Release date: March 18, 2023 | Vinyltroll Records | Bandcamp | Instagram

Merriam Webster has long upheld that Delude is what one does in order to mislead the mind, deceive, or trick somebody. Now look it up in the dictionary of TELOS to discover that volatile energy and sick nasty riffs are part of the definition too. This Copenhagen-based quintet is making some of the meanest noise out there with their intense combination of blackened hardcore, mathcore, and metalcore. All hail the -cores!

The album opens with guitar feedback giving way to frantic tremolo picking before two hits on the china cymbal finally put the listener “Within Reach” of  TELOS‘ ferocity and fury. The mathcore sections of the song will make fans of The Dillinger Escape Plan happy, while the blackened hardcore elements ensure that happiness comes at a price. Atop a searing blast beat, the frontman shrieks ‘Within reach/Living just for passing time‘ with the visceral feeling of claws piercing flesh.

In true no-rest-for-the-wicked fashion, “Bastion” comes next. It starts off in a staggering rage and with harsh vocals that recall the deathcore origins of Bring Me The Horizon. Then, midway through this descent into madness, an off-kilter breakdown conjures thoughts of bands like Code Orange and SVFFER. It’s as if someone spilled a decanter of sludge, and that someone is going to Hell for it.

Perhaps there are a few tricks up TELOS‘ sleeve. “Never Me” busts in true to form with hammering drums, blood-curdling screams, and a riff that has a swingy shuffling sense about it. The track takes a surprising turn when the cacophony subsides for some desperate guitars chords in the key of blackgaze. This section builds the tension up with marching snare drum and vintage screamo vocals. The eruption that follows is a very satisfying catharsis.

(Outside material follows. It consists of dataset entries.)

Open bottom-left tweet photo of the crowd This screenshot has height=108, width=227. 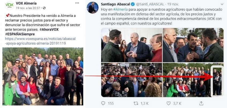[132, 80]
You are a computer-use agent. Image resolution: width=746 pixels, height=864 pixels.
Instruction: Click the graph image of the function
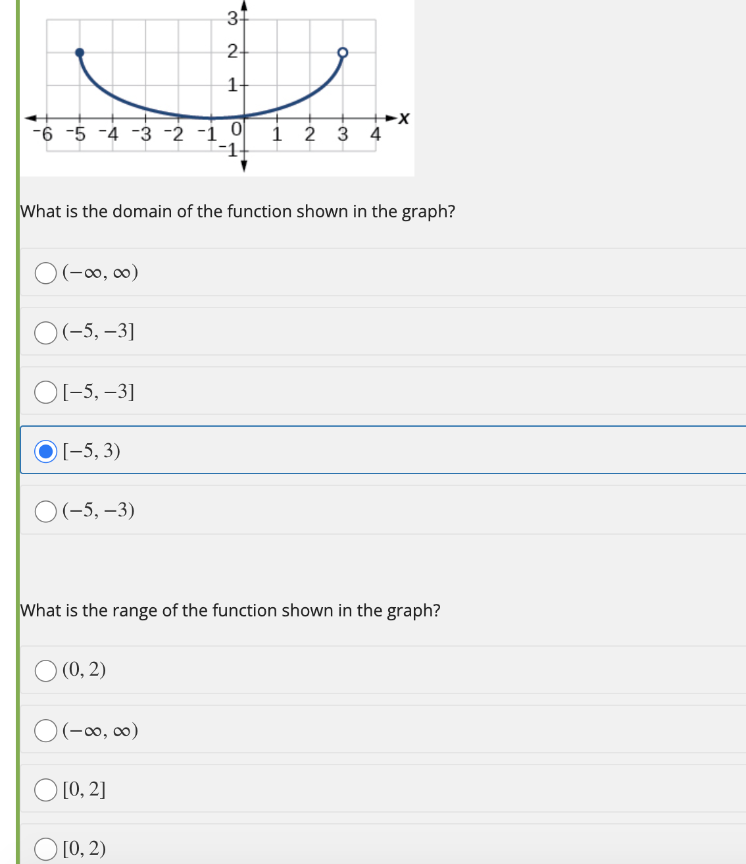tap(217, 86)
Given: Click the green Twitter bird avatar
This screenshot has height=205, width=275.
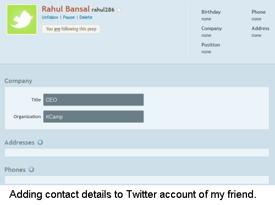Looking at the screenshot, I should pyautogui.click(x=22, y=19).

The album gets even more adventurous from here. “I Accept / I Receive”, the longest on the tracklist, works a bit like two sides of the same coin. The former features a slightly slower tempo and a gnarly riff akin to some of the dirtiest in Deftones‘ catalog. It’s a measured maneuver into madness that builds up into a crushing wall of sound comparable to much of Daughters‘ 2010 self-titled album.

A menacing scream rips the song into its more meditative latter half. The change of pace here is quite welcome and even a highlight while listening through the album front-to-back. This moment of respite is short-lived, as a horrifically beautiful tidal wave of sludge crashes against the once calm coast. The aftermath only get darker and darker as the song reaches its bleak finale.

The next two songs, “I’ve Been Gone For So Long” and “Lapse”, are more meat-and-potatoes TELOS songs. The former opens with these dissonant sliding riffs that immediately bring DaughtersHell Songs to mind. Brutal and groovy isn’t an easy dish, but the drums work in a helping of groove between the more spitfire sections on the track. “Lapse” takes this up a notch sporting a, dare I say, danceable opening riff. It’s contagious. Then there’s that chugga chugga breakdown that sounds like a Korn riff on steroids and Red Bull.

With “As Atlas Stumbled” the album gives the impression that it’s beginning to wind-down. Pretty guitar chords that harken back to the bridge section on “Never Me” lull the listener into a dreamstate. It feels like the storm has passed, then a riff from Hell burns through the clouds and devours the ashes. ‘Shadows dancing in the distance/Every second further away‘ and TELOS with handfuls of charred earth.

The nastiness seeps into “Throne”. Absolutely primal drums and schizophrenic guitars ignite the fuse. The drums continues to be highlight as they take on different beats to accompany the bouncy main riff. Later on, the track merges the melodic parts with the savagery. It culminates into a rewarding release during the outro. Heavy, but with slab of emotional stakes on the table.

Eight songs, at barely over a half hour, Delude is a concentrated pummeling. It’s fairly unrelenting, a raw form of hostility, and packed with nasty riffs. Whether you call it mathcore, metalcore, or blackgaze; there’s a natural seamlessness to TELOS‘ sound on this record, and it’s difficult not to be awestruck at the sheer fury of this music. Take it to the gym, blast it on a sleepy late night drive to stay alert, or just listen to it quietly sitting in a cafe calmly doing a sudoku like a total fucking psycho.